Par la porte laissée ouverte, j’aperçois Jez. Je ne m’étais donc pas trompée. Mon cœur s’emballe. Parce que je suis heureuse de le voir, parce que le cœur bat plus vite quand on voit le type dont on est en train de tomber amoureuse, mais aussi parce que je redoute qu’il apprenne ce qui s’est passé la nuit dernière.
Il faut que je me calme, que je reprenne mes esprits. Je me bouche le nez, souffle pour me déboucher les oreilles, j’ouvre les yeux. Bonjour, ô monde réel !
Je pense à me lever et à me tirer. Je n’en ai pas la force. Il suffit d’un grain de sable dans les rouages pour que je ne sache plus quoi faire. Je ricane toute seule. Je pensais que ma nouvelle trajectoire, mes nouveaux choix, tout en étant audacieux, me correspondaient, et voilà que je me retrouve en mauvaise posture, dans un endroit douloureux et connu de mon histoire. Comme si je n’arrivais pas à m’échapper d’un mauvais scénario…
L’alcool ne brouille pas tout en moi, il souligne mon incohérence. Je suis comme ces papillons de nuit qui vont se frotter à l’ampoule qui va les brûler. Pour exister, il me faut sans doute prouver que je peux résister à tout et au pire, au danger que je connais et vers lequel je me précipite. Que je suis plus forte que les pièges.

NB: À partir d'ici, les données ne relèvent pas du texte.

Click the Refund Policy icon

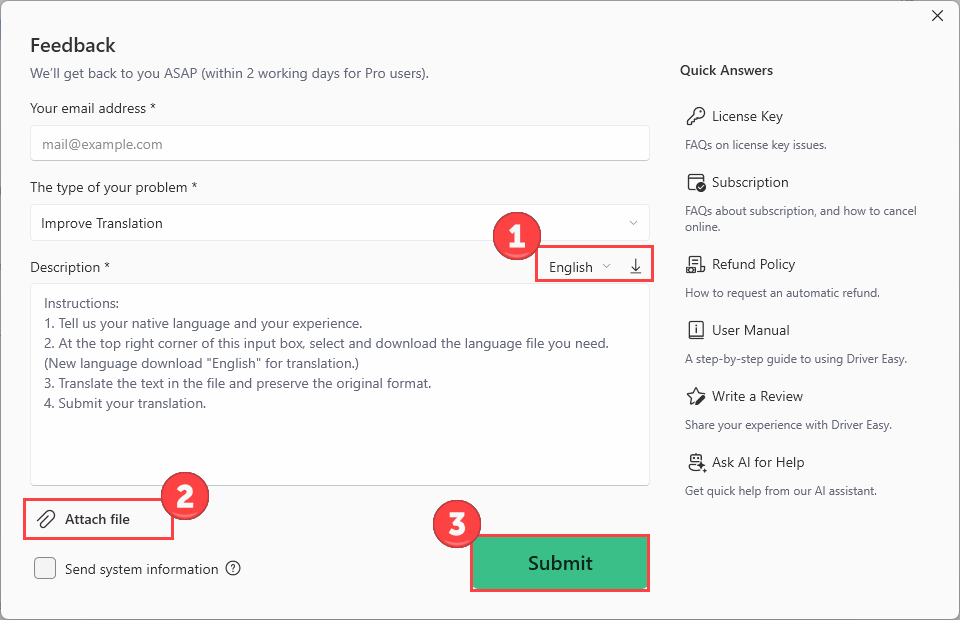click(x=696, y=264)
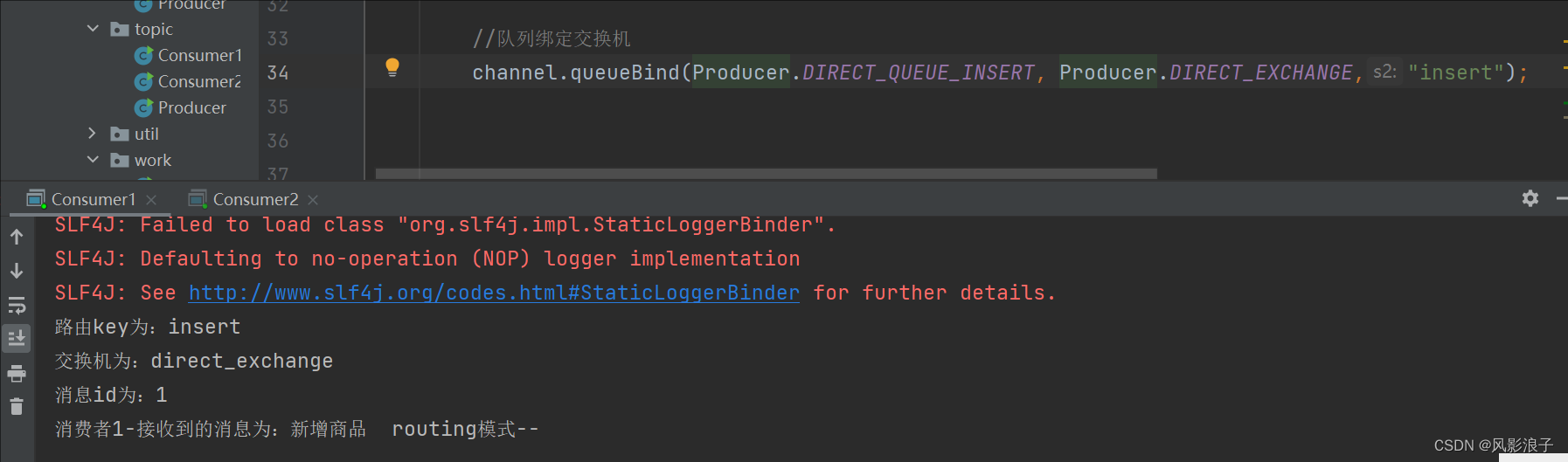Click the Down the Stack Trace arrow
Viewport: 1568px width, 462px height.
pyautogui.click(x=17, y=271)
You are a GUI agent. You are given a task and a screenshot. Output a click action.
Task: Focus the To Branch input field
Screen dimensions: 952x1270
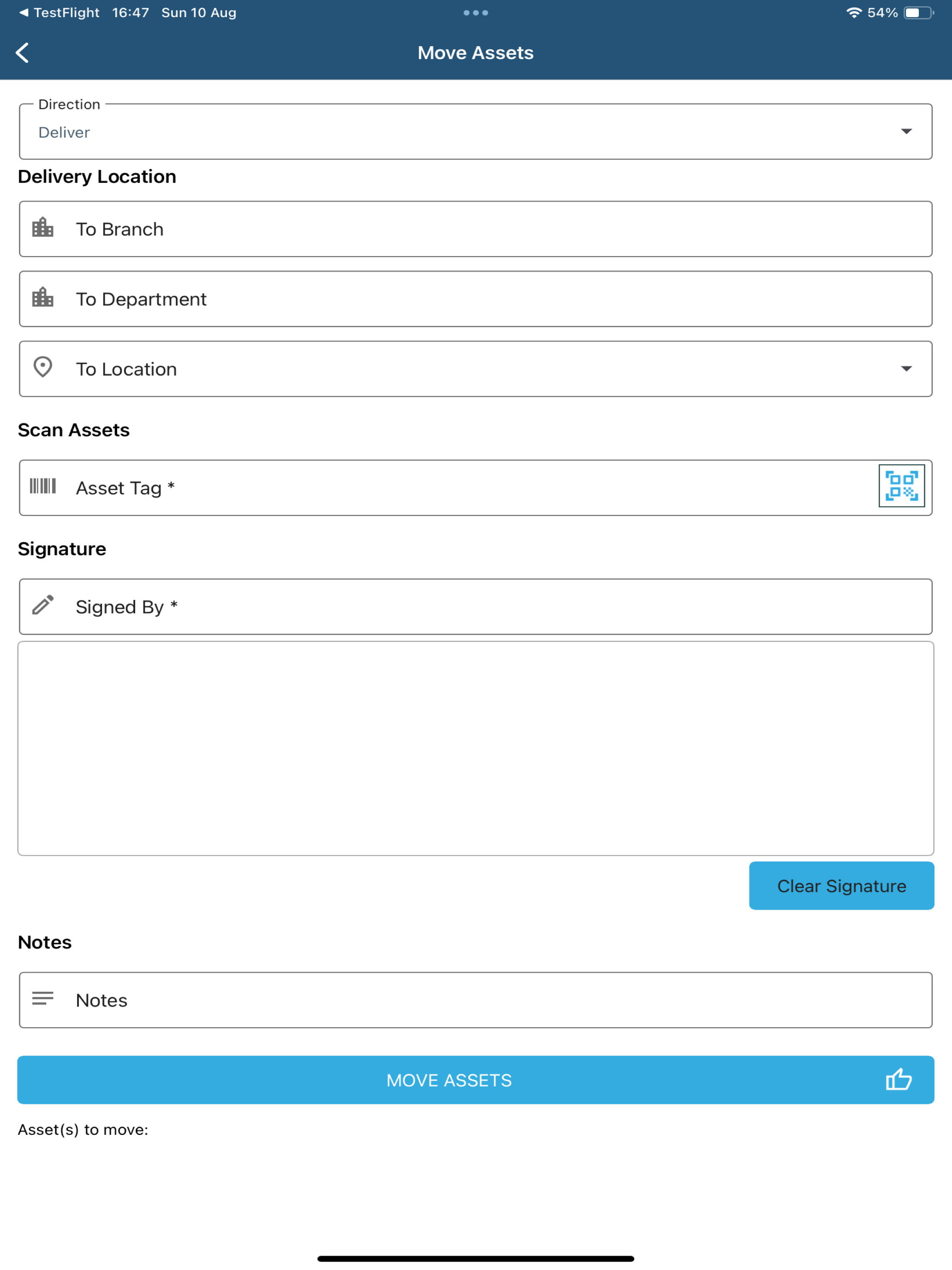click(476, 229)

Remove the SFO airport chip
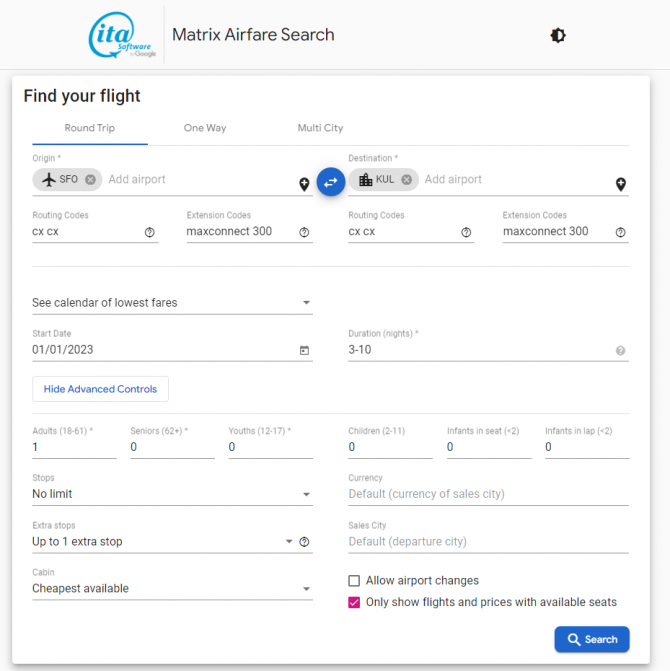pos(91,180)
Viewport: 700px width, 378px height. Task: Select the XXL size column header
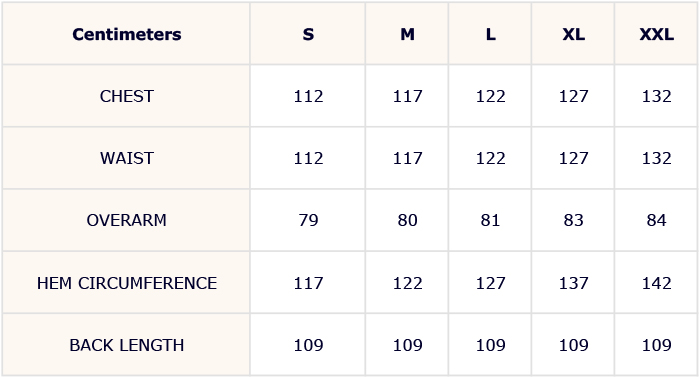pos(656,34)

Dans une vie, il y a parfois des moments terribles qui ressemblent à des scènes de film d’horreur. Je me sens comme une héroïne terrifiée et paralysée par ses démons, face à une porte qu’il ne faut pas ouvrir. Je me sens aussi comme la spectatrice impuissante qui hurle « Non, n’ouvre pas cette porte ! » alors que l’héroïne tend la main vers la poignée, ivre de peur, persuadée de faire preuve de courage.